Mas outros elementos do PT, com menos responsabilidades no aparelho, querem mais investigações e esclarecimentos mais objectivos. Alegam que Palocci desviou para o tema economia as perguntas do tema corrupção e acusações, o que tem muito de verdade.
É este, também o juízo da generalidade da oposição.
Independentemente daquilo que vai ser apurado, e é fundamental para a democracia que seja apurado tudo, doa a quem doer, o ministro Palocci teve o mérito, maioritariamente reconhecido, de dar a cara, de se sujeitar à imprensa e à opinião pública, e de tentar exportar uma imagem limpa de governação.
Afinal de contas, esse papel já há muito deveria ter sido assumido por quem tem esse dever perante o povo.

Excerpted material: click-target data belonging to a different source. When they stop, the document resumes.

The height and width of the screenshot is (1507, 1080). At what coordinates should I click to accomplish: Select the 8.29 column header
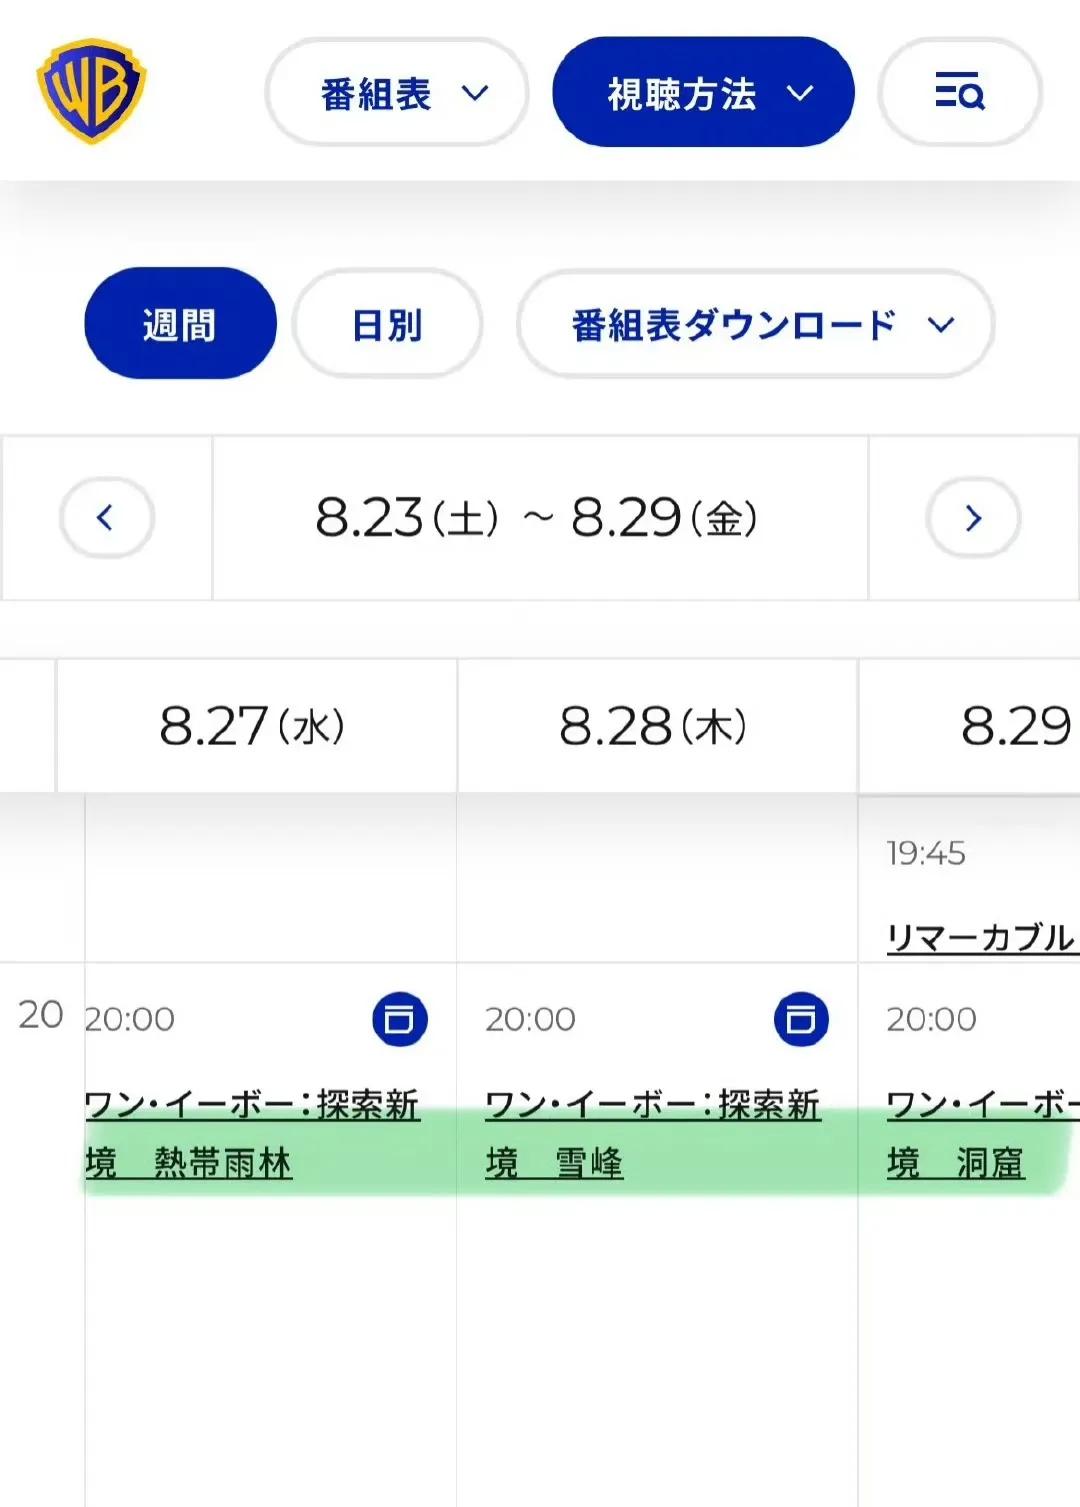point(969,725)
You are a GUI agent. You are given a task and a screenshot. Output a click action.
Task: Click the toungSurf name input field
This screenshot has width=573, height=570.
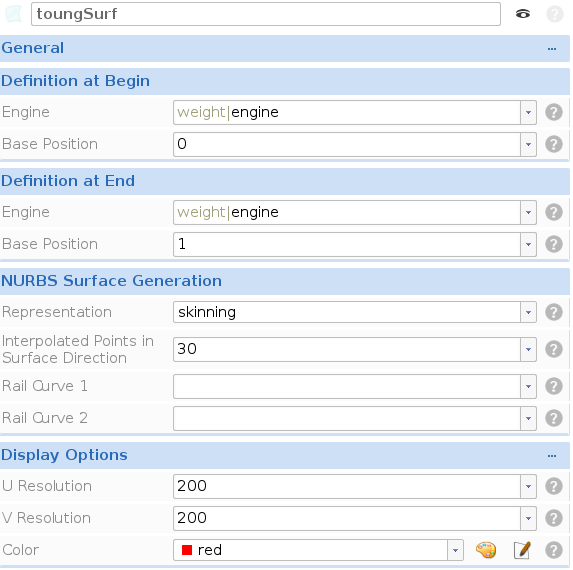point(266,14)
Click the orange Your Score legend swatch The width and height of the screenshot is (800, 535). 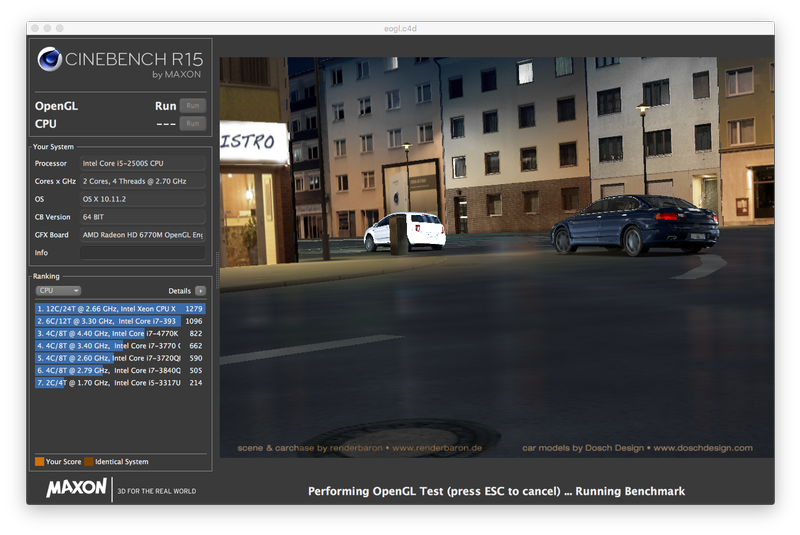click(x=39, y=462)
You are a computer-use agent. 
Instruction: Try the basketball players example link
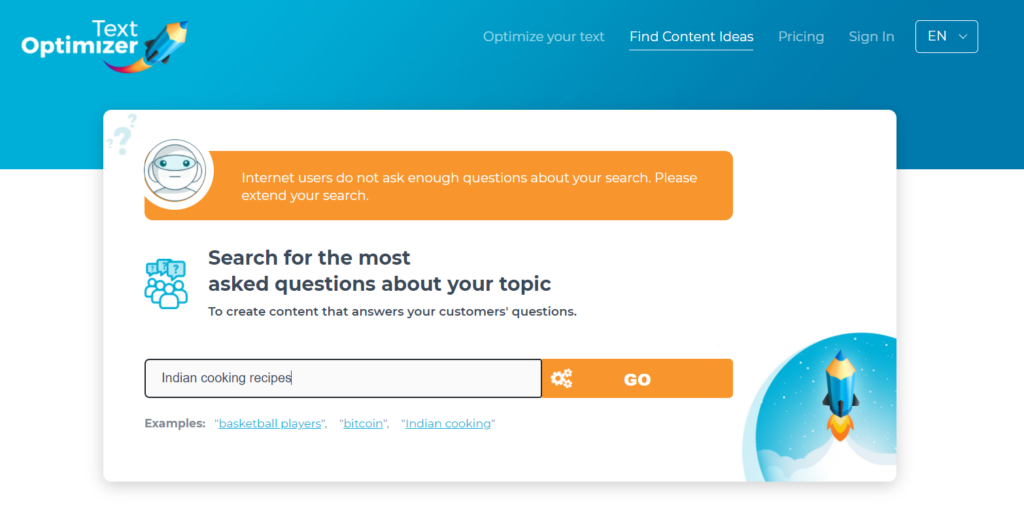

Não o fazendo, o presidente Lula da Silva dá voz aos que o acusam de comprometimento com os actuais escândalos, que já vêm de longe. Escondendo-se em comícios e inaugurações sem qualquer impacto nacional, o presidente alimenta as dúvidas que crescem diariamente sobre a honestidade do Executivo e, até, da sua pessoa.
Aguardemos, com a serenidade que ainda resta, o que há de verdade em mais este vagão do extenso combóio de denúncias e contraditas que circula num redemoinho. Fica, porém, algum desassossego por nos lembrarmos de que as acusações que têm chegado aos nossos ouvidos já cansados, apesar de contestadas, vêm sendo sistematicamente reconhecidas.